Прошел еще день, еще ночь и день в томительном, напряженном ожидании каких-то событий, но в городе-было спокойно. Ольга ходила на базар, но слепого певца уже не видела. На его месте сидел старик и продавал разное барахло. На третьи сутки, в полночь, началось, странное движение. Ольга накинула шаль и вышла за ворота. На каланче тревожно звонил колокол. По улице проскакали на лошади. Вдали небо окрасилось багровым заревом.
— Что это, пожар?..— спросил вышедший Стафей Ермилыч.— На базаре будто что-то горит.
— Я пойду посмотрю, тятенька,— сказала Ольга. Она-быстро ушла в избу, оделась и направилась к месту пожара.
— Смотри, поскорей, Оля,— крикнул ей вслед Стафей Ермилыч.
На площади, запруженной народом, горел дом купца Маклакова. У пожара была обычная пожарная суета. В кровавом освещении зарева люди двигались, как призраки. Трещали доски, со звоном сыпались разбитые стекла. Ко всему этому присоединялся глухой гул огня: он жадно облизывал стены обшитого тесом деревянного дома, шипящими змейками перебегал под карнизами. А в высь мглистого неба лениво поднимались черные кудри дыма, взметывая тысячи искр.
— На кой чорт они бьют стекла в окнах? — говорил кто-то сзади Ольги.— Вот так... Дураки, право, дураки.

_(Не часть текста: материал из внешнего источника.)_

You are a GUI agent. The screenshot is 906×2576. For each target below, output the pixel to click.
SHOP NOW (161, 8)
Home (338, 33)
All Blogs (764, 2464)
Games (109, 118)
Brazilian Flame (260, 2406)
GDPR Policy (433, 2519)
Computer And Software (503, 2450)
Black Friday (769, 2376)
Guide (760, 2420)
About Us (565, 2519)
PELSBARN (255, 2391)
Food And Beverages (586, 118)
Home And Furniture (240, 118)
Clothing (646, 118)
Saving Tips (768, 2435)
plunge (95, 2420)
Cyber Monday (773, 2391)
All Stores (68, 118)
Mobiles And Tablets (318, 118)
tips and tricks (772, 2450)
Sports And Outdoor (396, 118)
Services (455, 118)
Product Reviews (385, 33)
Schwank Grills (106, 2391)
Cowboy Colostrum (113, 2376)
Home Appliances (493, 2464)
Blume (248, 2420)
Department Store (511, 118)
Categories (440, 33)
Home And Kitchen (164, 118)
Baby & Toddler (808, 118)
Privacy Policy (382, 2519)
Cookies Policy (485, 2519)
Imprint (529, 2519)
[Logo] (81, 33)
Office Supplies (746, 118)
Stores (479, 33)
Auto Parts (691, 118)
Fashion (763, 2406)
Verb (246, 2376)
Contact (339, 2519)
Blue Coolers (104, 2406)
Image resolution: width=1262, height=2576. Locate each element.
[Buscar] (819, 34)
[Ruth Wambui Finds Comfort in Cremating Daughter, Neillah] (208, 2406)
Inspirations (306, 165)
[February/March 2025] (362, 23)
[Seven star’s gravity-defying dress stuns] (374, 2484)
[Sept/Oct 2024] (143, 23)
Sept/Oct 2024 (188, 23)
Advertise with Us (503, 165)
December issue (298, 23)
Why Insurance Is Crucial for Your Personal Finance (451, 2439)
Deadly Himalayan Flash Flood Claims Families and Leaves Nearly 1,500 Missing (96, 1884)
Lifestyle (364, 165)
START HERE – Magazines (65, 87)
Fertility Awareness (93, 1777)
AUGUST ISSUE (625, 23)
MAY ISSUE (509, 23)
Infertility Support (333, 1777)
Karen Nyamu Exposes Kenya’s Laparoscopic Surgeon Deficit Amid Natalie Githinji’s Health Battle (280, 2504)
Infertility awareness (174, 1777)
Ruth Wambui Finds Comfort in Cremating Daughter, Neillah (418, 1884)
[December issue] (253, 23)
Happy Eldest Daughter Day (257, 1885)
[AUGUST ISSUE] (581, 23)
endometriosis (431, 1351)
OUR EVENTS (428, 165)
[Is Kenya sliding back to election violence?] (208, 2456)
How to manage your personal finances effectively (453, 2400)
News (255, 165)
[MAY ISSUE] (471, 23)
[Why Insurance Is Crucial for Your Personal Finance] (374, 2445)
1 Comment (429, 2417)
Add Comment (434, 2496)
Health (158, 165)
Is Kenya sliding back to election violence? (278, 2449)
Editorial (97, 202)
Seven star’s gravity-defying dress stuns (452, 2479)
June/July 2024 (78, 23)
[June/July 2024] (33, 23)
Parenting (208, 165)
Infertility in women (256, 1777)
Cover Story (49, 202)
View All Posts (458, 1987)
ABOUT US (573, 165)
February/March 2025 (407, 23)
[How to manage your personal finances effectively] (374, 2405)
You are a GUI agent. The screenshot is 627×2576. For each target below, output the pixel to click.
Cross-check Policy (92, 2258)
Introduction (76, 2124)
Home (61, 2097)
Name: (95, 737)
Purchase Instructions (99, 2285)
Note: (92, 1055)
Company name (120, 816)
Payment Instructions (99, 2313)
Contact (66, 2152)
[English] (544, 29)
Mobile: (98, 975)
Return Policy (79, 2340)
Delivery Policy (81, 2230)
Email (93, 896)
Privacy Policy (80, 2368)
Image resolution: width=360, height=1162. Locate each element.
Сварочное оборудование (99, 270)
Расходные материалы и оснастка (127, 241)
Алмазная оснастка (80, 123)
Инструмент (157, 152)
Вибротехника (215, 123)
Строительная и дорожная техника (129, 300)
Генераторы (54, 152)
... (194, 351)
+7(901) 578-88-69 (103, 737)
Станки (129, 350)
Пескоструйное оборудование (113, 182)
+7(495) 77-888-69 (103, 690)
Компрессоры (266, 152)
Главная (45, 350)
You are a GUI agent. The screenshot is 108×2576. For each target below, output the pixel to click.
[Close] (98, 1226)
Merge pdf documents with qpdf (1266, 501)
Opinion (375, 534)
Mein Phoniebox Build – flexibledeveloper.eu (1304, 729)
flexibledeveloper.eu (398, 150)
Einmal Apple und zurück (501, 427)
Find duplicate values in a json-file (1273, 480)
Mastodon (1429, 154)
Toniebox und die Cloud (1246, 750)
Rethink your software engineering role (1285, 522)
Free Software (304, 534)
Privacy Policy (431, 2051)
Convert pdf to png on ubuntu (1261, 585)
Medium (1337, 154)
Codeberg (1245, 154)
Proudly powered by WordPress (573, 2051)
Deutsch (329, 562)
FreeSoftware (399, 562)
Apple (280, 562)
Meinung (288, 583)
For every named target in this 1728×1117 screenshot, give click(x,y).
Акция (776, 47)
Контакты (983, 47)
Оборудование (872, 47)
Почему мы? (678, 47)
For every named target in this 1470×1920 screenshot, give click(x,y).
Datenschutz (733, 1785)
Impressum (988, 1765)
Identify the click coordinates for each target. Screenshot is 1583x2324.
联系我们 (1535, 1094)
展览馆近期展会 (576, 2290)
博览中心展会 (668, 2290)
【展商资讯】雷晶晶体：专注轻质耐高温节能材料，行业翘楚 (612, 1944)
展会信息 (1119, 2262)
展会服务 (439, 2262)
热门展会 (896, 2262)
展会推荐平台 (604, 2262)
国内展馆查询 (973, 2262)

Огню свободу дают.
— Не жаль паука. Чтоб и сам он сгорел.
Языки огня высовывались из окон купеческого дома и жадно тянулись к низенькой избе, стоявшей рядом. Там странно блестели окна, на стеклах играли багровые блики, и похоже было, что брошенная хозяином изба испуганно косится на пылающего соседа, вздрагивает, хочет сорваться с места и отодвинуться.
— Не отстоять,— слышалось в толпе.
— На дом наплевать, он все равно пропал, а избу-то надо бы отстаивать.
— Вы, господа, вот здесь рассуждаете, это нехорошо, а что сами?.. Пошли бы и помогли, чем языки чесать.
— Тебе надо, так иди.
— Помочь надо. Добро ведь горит.
— Ну, это добро не наше. Не наш брат живет здесь.
— Буржуазия...
Ольгу кто-то тронул за руку. Возле нее стояла Афоня.
— Смотришь?.. — спросила она. В отблеске пожара лицо ее розовело. Она жадно улыбалась, глядя на игру огня.— Хорошо горит.
— Не знаешь, от чего загорелось?..
— От огня,— ответила Афоня и засмеялась,— будто не знаешь, от чего горит.
Ольга посмотрела на подругу. Ей показался странным ее смех: в нем слышалось явное злорадство.
— Пойдем, насмотрелись...— сказала Афоня,— Представление кончилось.
Проходя, они слышали разговор о том, что кто-то поджег Маклаковых.
— Найдут-ут. Никуда не денется,— уверенно говорил чей-то густой бас.
— Попробуй, найди,— тихо сказала Афоня, прибавляя шагу.